ABOUT “ECOJUSTICE NOW”


This website, edited by the director of the Program on Ecology, Justice and Faith, explores the overarching moral assignment of our time, which is: to act in environmentally fitting and socially just ways that seek the well-being of humans with otherkind in one Earth community, right now and over time.

Engagement for eco-justice -- ecological integrity and social equity together -- is the focus of an ecumenical, cross-cultural movement, already 40 years old, that fosters constructive alternatives to more environmental degradation and socio-economic injustice. With the future of Earth community so threatened by the intense nature-destruction and gross social inequity of much human activity, every sector of society must now challenge maldevelopment (unsustainable human production, consumption, and reproduction) and work to achieve sustainable sufficiency for all.
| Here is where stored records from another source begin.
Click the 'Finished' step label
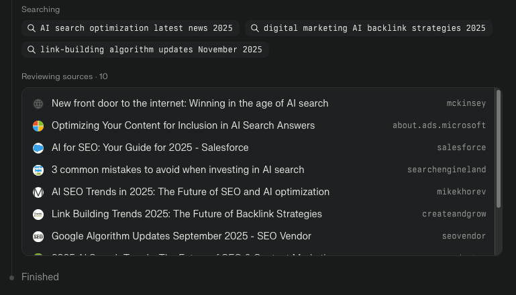(x=40, y=277)
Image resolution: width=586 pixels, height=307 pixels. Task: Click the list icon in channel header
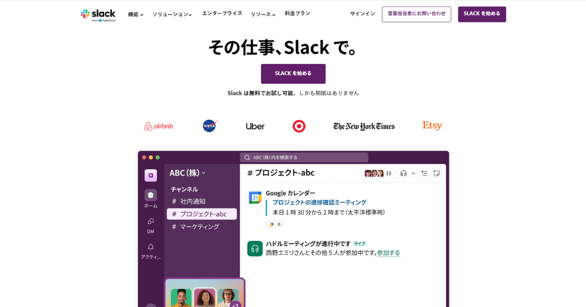(424, 173)
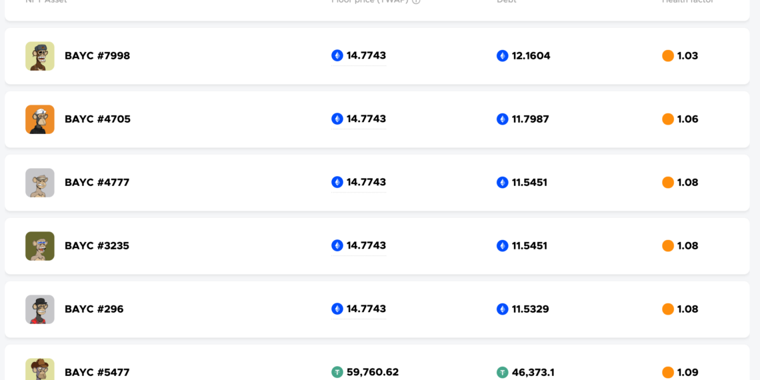Open the BAYC #4705 avatar thumbnail

click(40, 119)
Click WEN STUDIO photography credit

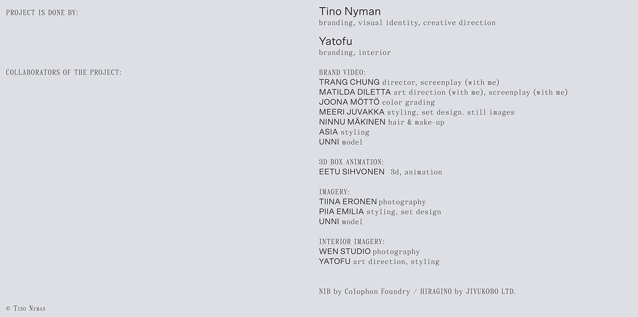345,251
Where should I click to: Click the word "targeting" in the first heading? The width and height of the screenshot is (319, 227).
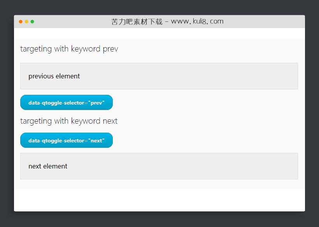pos(36,49)
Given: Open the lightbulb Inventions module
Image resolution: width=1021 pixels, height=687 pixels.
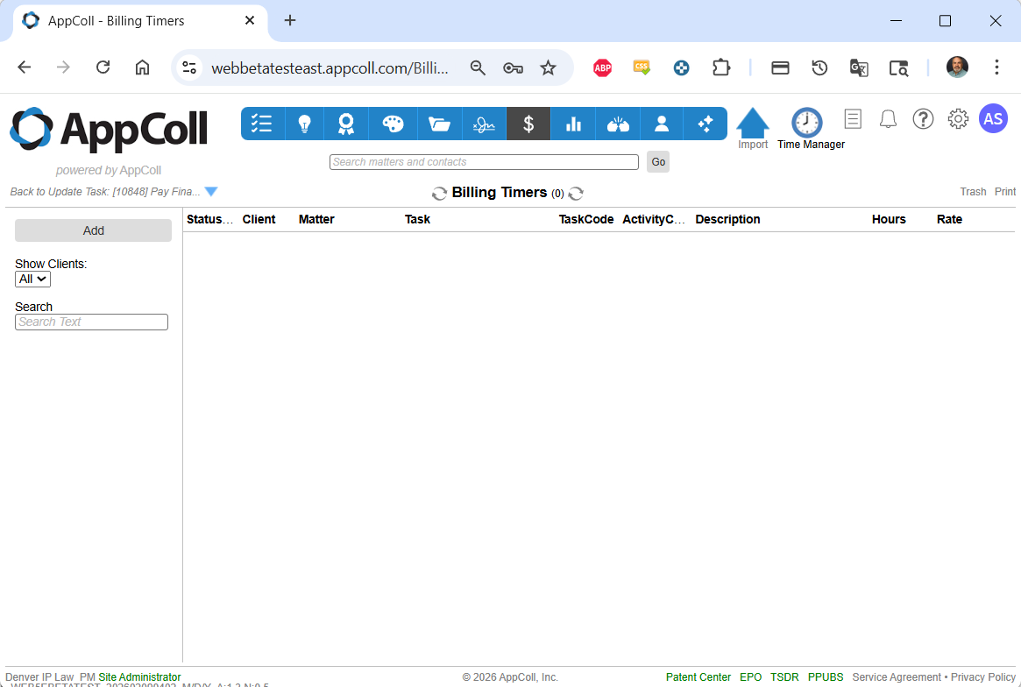Looking at the screenshot, I should click(304, 124).
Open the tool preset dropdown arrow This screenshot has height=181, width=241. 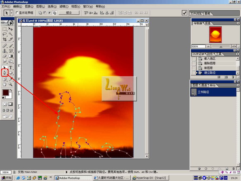[12, 13]
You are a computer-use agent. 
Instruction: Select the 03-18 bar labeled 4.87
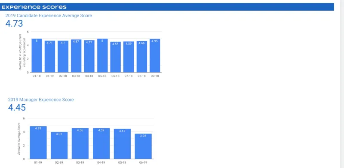76,56
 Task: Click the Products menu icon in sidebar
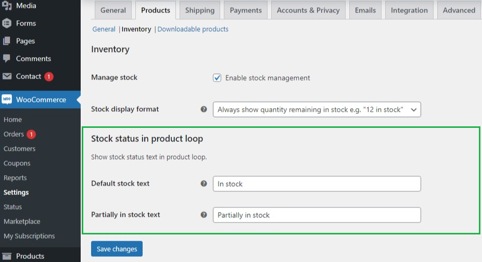(x=7, y=256)
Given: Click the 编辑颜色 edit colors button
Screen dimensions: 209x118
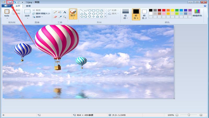Looking at the screenshot, I should point(197,13).
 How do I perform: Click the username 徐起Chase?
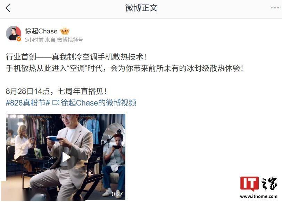pos(41,31)
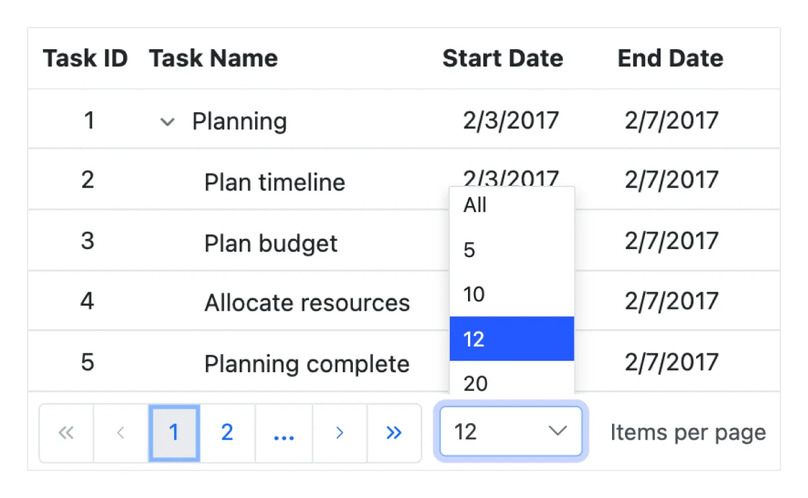Select the Allocate resources task row
Image resolution: width=808 pixels, height=498 pixels.
point(306,303)
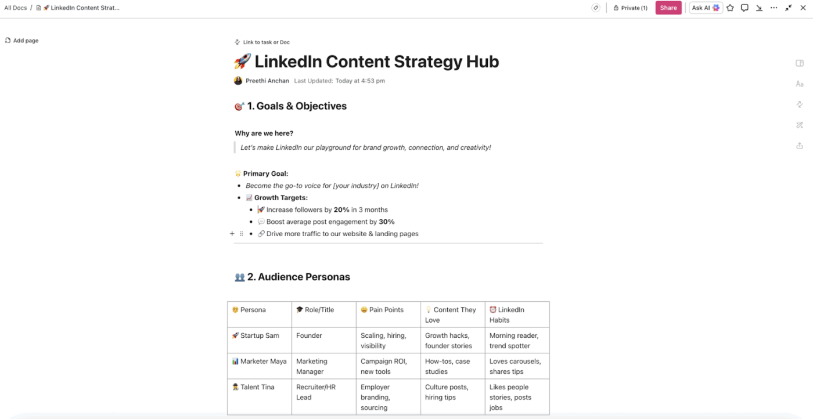Click the plus icon beside the bullet list
The image size is (813, 419).
[232, 233]
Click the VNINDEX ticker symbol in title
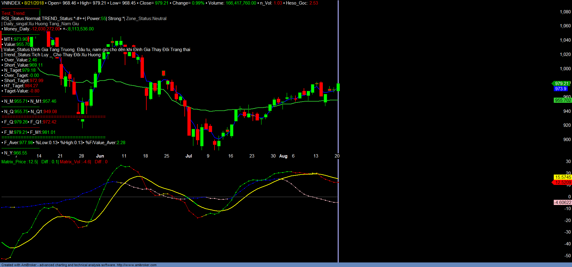 click(x=11, y=3)
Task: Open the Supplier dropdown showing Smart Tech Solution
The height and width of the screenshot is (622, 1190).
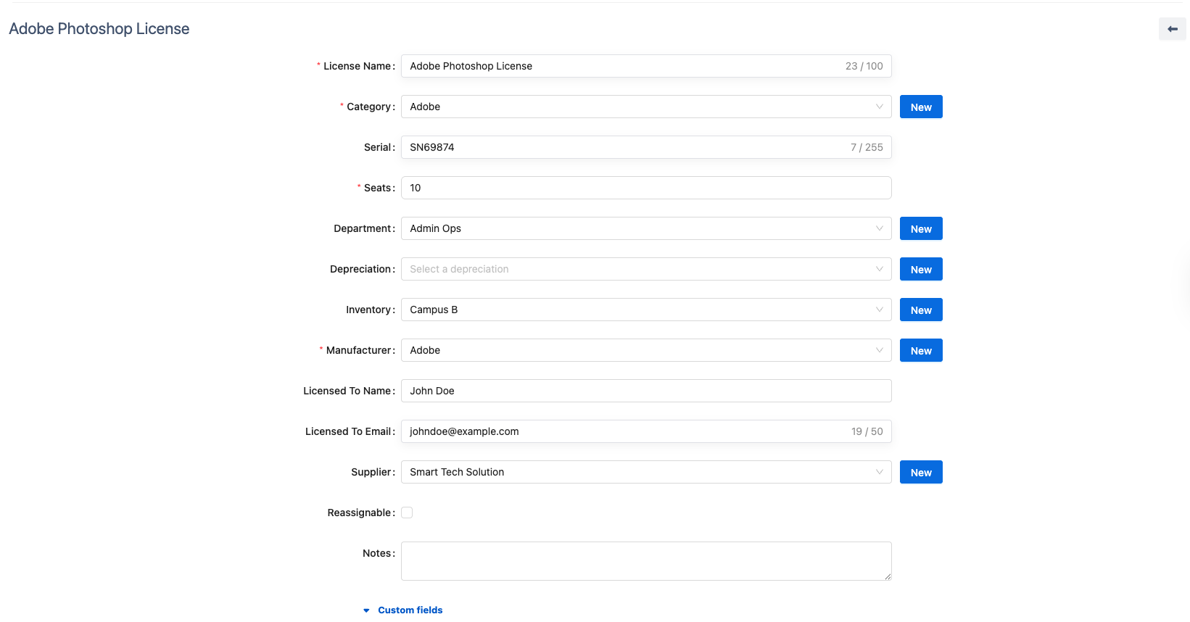Action: point(645,472)
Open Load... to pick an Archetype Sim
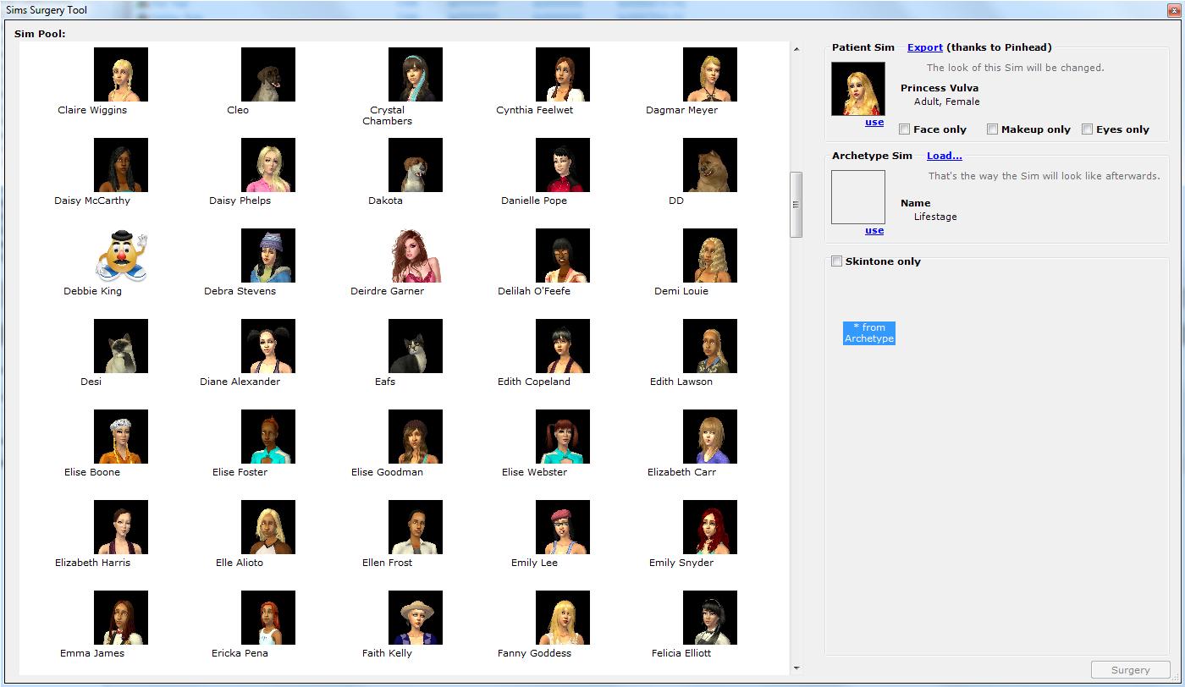The image size is (1185, 687). pyautogui.click(x=944, y=156)
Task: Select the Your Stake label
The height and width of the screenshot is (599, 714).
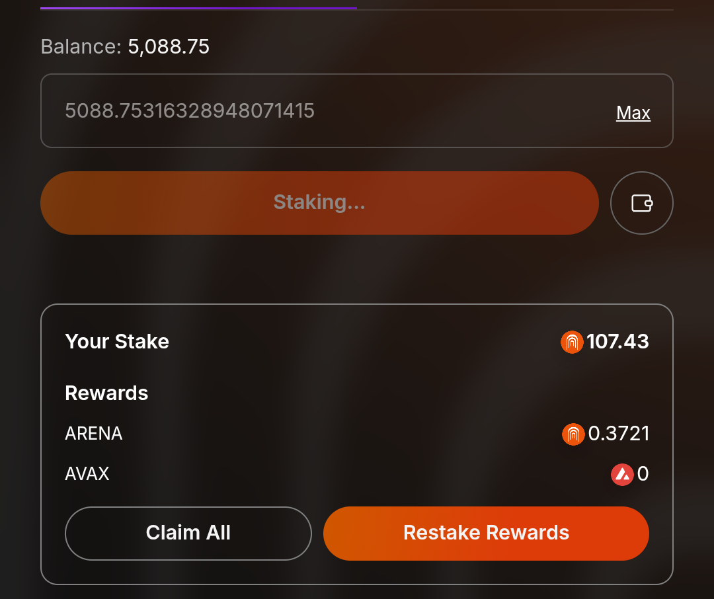Action: click(117, 342)
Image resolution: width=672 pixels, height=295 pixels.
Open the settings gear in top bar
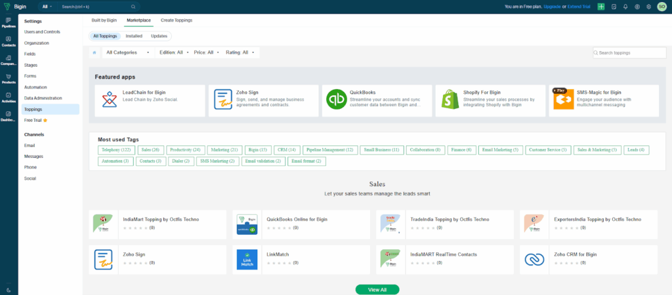point(648,7)
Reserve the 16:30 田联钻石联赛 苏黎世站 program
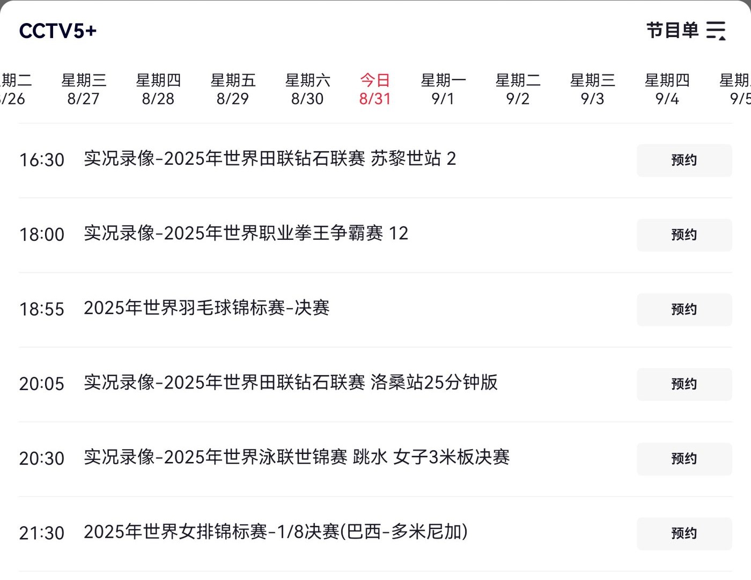The width and height of the screenshot is (751, 580). [x=684, y=160]
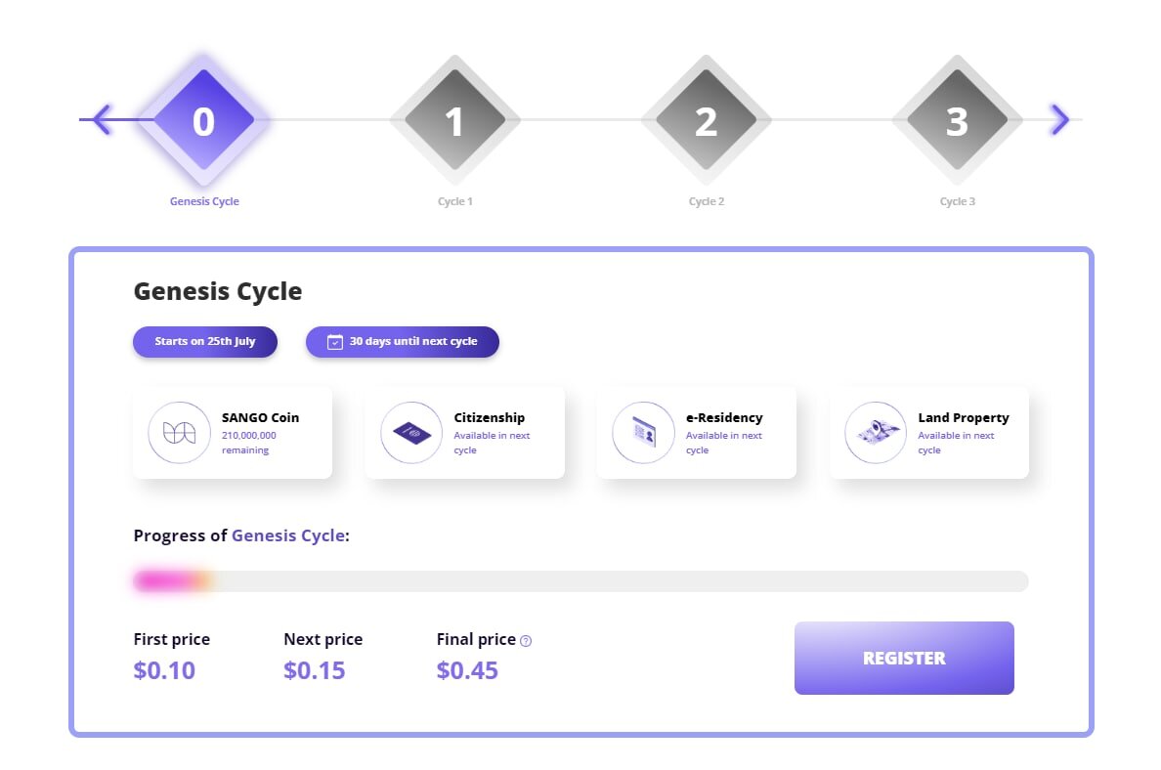Select the Cycle 3 diamond marker
Screen dimensions: 1161x770
[x=957, y=119]
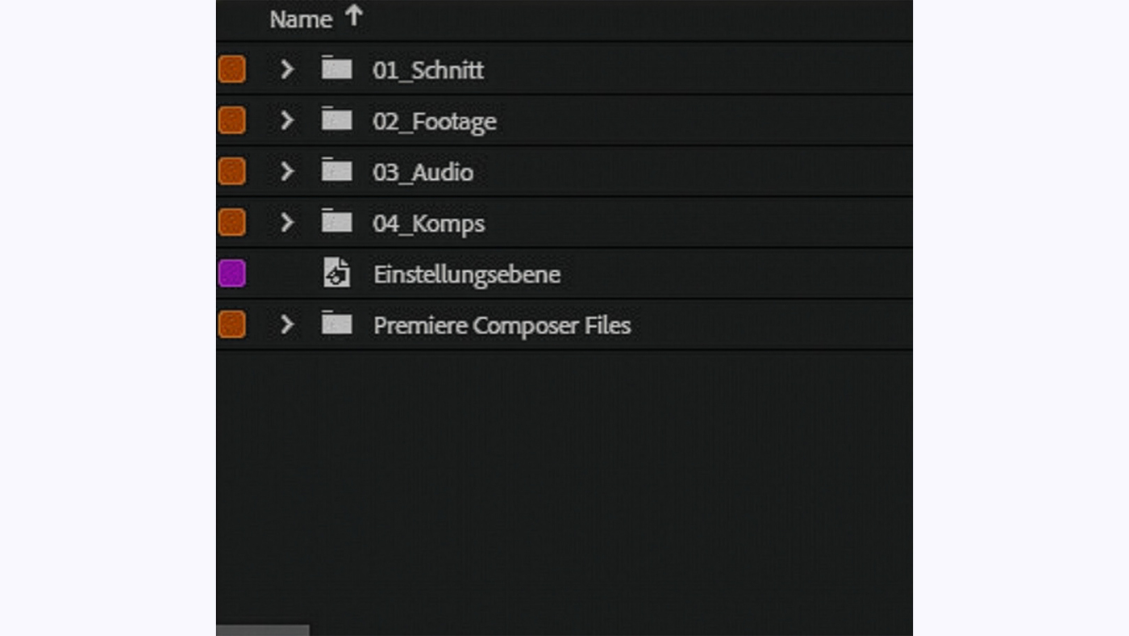The height and width of the screenshot is (636, 1129).
Task: Expand the 03_Audio bin
Action: coord(287,171)
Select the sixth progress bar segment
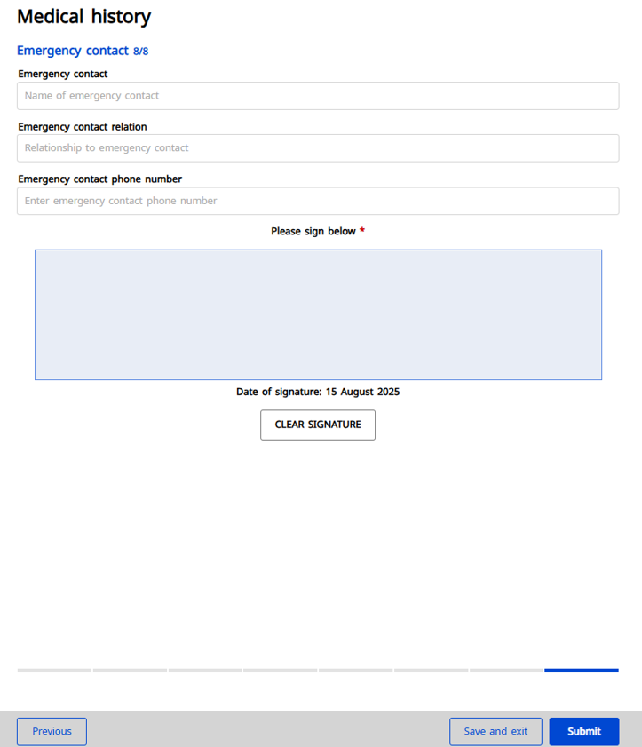 (431, 671)
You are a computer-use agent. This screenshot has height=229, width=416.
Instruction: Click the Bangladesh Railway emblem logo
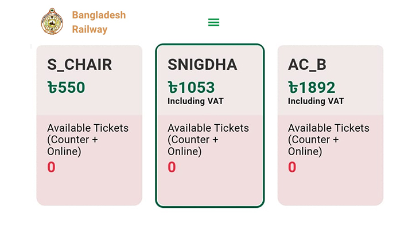52,22
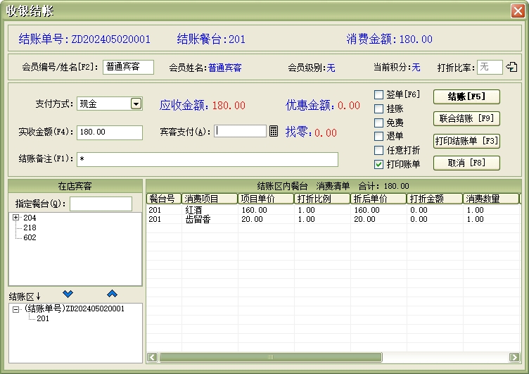Click the 消费项目 column header
This screenshot has width=529, height=374.
pyautogui.click(x=210, y=199)
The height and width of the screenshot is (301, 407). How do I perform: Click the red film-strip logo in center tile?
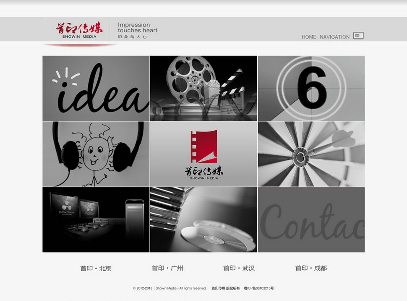(x=204, y=147)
To facilitate reflective thinking and doing, we post selected articles and refer to related resources under the following headings:
  • Eco-Justice Ethics
  • Earth Citizenship
  • Practical Steps
  • Religious Leadership
We will explore the vision and values of ECO-JUSTICE ETHICS, and bring its basic norms to bear in a pattern of responsible action. This spirited, moral posture toward the present and future is shaped by our experience of lively interaction between organized environmentalism, social justice activism, and transformative religious communities (depicted in the Venn Diagram posted on this home page). Each distinct sphere of engagement – ecology, justice and faith – contributes basic insights to eco-justice ethics and needs to be critiqued from that perspective. (For a critical survey to the early literature on this subject, see Ecology, Justice and Christian Faith by Peter W. Bakken, Joan Gibb Engel, and J. Ronald Engel, Greenwood Press, 1995)

Our special contribution to environmental or sustainability ethics is to comprehend the dynamics of engagement focusing on ecology + justice and to apply this ethical approach to urgent global/local issues. By pointing to other web sites that detail PRACTICAL STEPS to take toward just and sustainable community, we also encourage particular ways to care for creation and to achieve earth justice. Another section of this website considers what to expect of RELIGIOUS LEADERSHIP and it outlines basic contours of theological education for eco-justice ministry that cares for place as well as people.

We want, with help from other voices, to bring eco-justice vision and values to bear on five urgent, interrelated responsibilities of 21st century EARTH CITIZENSHIP, namely to:

  • Join the struggle for environmental justice that resists conditions of social inequality and severe land / water / air pollution;
  • Meet basic human obligations to ecosystems and other kind through prevention, protection, preservation, and restoration;
  • Act to mitigate global warming and to achieve climate justice in ways consistent with our ethical norms;
  • Foster local / global food security through eco-just production, consumption and trade;
  • Build sustainable communities through “green” policies and practices that counteract destructive economic globalization.